Fondazione del primo teatro a Gorizia per iniziativa di Giacomo Bandeu.
1742. Benedetto XIV prende ufficialmente posizione contro i riti cinesi, ribadendo la propria posizione con la bolla Omnium Sollicitudo (1744).
1743. Appare, a Venezia, il primo volume de Il cristianesimo felice nelle missioni dei padri della Compagnia di Gesù nel Paraguay, di Ludovico Antonio Muratori.

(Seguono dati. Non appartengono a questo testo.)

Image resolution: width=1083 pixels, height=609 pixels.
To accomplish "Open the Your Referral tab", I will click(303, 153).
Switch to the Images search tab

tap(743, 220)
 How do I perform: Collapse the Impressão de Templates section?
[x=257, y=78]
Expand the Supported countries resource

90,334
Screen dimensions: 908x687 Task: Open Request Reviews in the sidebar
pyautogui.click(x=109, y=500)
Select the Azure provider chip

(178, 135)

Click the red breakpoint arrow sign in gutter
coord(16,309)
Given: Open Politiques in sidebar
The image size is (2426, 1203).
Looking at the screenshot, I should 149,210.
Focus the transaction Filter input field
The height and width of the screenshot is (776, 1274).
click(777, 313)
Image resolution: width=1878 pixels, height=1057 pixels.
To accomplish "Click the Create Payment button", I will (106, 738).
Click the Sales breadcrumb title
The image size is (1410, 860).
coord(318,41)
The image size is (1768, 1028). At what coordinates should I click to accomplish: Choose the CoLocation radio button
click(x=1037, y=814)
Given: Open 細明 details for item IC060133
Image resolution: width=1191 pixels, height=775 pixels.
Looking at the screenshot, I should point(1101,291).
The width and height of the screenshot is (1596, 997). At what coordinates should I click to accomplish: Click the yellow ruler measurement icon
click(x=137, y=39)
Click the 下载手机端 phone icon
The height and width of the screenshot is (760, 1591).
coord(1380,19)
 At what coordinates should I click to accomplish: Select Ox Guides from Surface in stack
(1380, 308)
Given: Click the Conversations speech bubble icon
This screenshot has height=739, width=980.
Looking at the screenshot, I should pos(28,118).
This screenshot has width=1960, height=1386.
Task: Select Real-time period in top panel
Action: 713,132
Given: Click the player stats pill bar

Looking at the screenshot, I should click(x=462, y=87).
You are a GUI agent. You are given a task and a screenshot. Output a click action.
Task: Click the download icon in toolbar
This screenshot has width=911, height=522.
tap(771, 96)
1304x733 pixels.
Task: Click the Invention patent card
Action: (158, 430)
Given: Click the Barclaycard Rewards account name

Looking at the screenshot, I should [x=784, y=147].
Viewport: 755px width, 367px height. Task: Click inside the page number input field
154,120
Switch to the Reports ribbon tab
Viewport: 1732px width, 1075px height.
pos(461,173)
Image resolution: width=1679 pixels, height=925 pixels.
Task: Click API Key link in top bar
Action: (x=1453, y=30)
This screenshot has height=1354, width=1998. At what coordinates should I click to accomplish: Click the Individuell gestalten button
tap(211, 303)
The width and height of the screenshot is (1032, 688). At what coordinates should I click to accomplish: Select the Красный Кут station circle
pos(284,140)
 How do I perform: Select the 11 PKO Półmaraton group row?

1745. Inizia nel collegio di Gorizia il corso superiore di matematica.
1750. Maria Teresa istiuisce a Vienna un collegio per la gioventù nobile (“Teresiano”).
1751. Bolla pontificia (Iniuncta nobis) di istituzione dell’arcidiocesi (6 luglio) di Gorizia.
1752. Carlo Michele d’Attems prende possesso della diocesi di Gorizia quale vescovo titolare (30 agosto).
1754. La contea di Gradisca viene riunita alla contea di Gorizia.
1756. La Compagnia di Gesù viene espulsa dal Regno di Portogallo.
Costruzione della sinagoga di Gorizia.
1757. Apertura della Domus Presbyteralis a Gorizia.
1762. La Compagnia di Gesù viene espulsa dalla Francia e i suoi beni sono confiscati (1763).
1764. Carlo Morelli di Schönfeld assume l’incarico di mettere ordine nelle pubbliche scritture goriziane.
1767. La Compagnia di Gesù viene espulsa dalla Spagna e dai territori delle colonie spagnole.
1768. La Compagnia di Gesù viene espulsa dai territori di Napoli, Sicilia, Parma e Malta.
1773. Soppressione della Compagnia di Gesù da parte di papa Clemente XIV (21 luglio, bolla Dominus ac Redemptor).
1774. Morte di Carlo Michele d’Attems (18 febbraio).
Elenco dei generali della Compagnia di Gesù.
1. S. Ignazio di Loyola - dal 19 Aprile, 1541 al 31 luglio, 1556.
2. Diego Lainez - dal 2 luglio, 1558 al 19 gennaio, 1565.
3. S. Francesco Borgia - dal 2 luglio, 1565 al 1 ottobre, 1572.
4. Everardo Mercuriano - Dal 23 aprile, 1573 al 1 agosto, 1580.
5. Claudio Aquaviva - dal 19 febbraio, 1581 al 31 gennaio, 1615.
6. Muzio Vitelleschi - Dal 15 novembre, 1615 al 9 febbraio, 1645.
7. Vincenzo Carafa - dal 7 gennaio, 1646 all'8 giugno, 1649.
8. Francesco Piccolomini - Dal 21 dicembre, 1649 al 17 giugno, 1651
9. Luigi Gottifredi - dal 21 gennaio, 1652 al marzo 12, 1652.
10. Goswin Nickel - Dal 17 marzo, 1652 al 31 luglio, 1664.
11. Giovanni Paolo Oliva - Dal 31 luglio, 1664 al 6 novembre, 1681.
12. Charles de Noyelle - Dal 5 luglio, 1682 al 12 dicembre, 1686.
13. Tirso Gonzalez - dal 6 luglio, 1687 al 27 ottobre, 1705.
14. Michelangelo Tamburini - dal 31 gennaio, 1706 al 28 febbraio, 1730.
15. Frantisek Retz - dal 7 marzo, 1730 al 19 novembre, 1750.
16. Ignazio Visconti - dal 4 luglio, 1751 al 4 maggio, 1755.
17. Luigi Centurione - dal 30 novembre, 1755 al 2 ottobre, 1757.
18. Lorenzo Ricci - dal 21 maggio, 1758 al 24 novembre, 1775.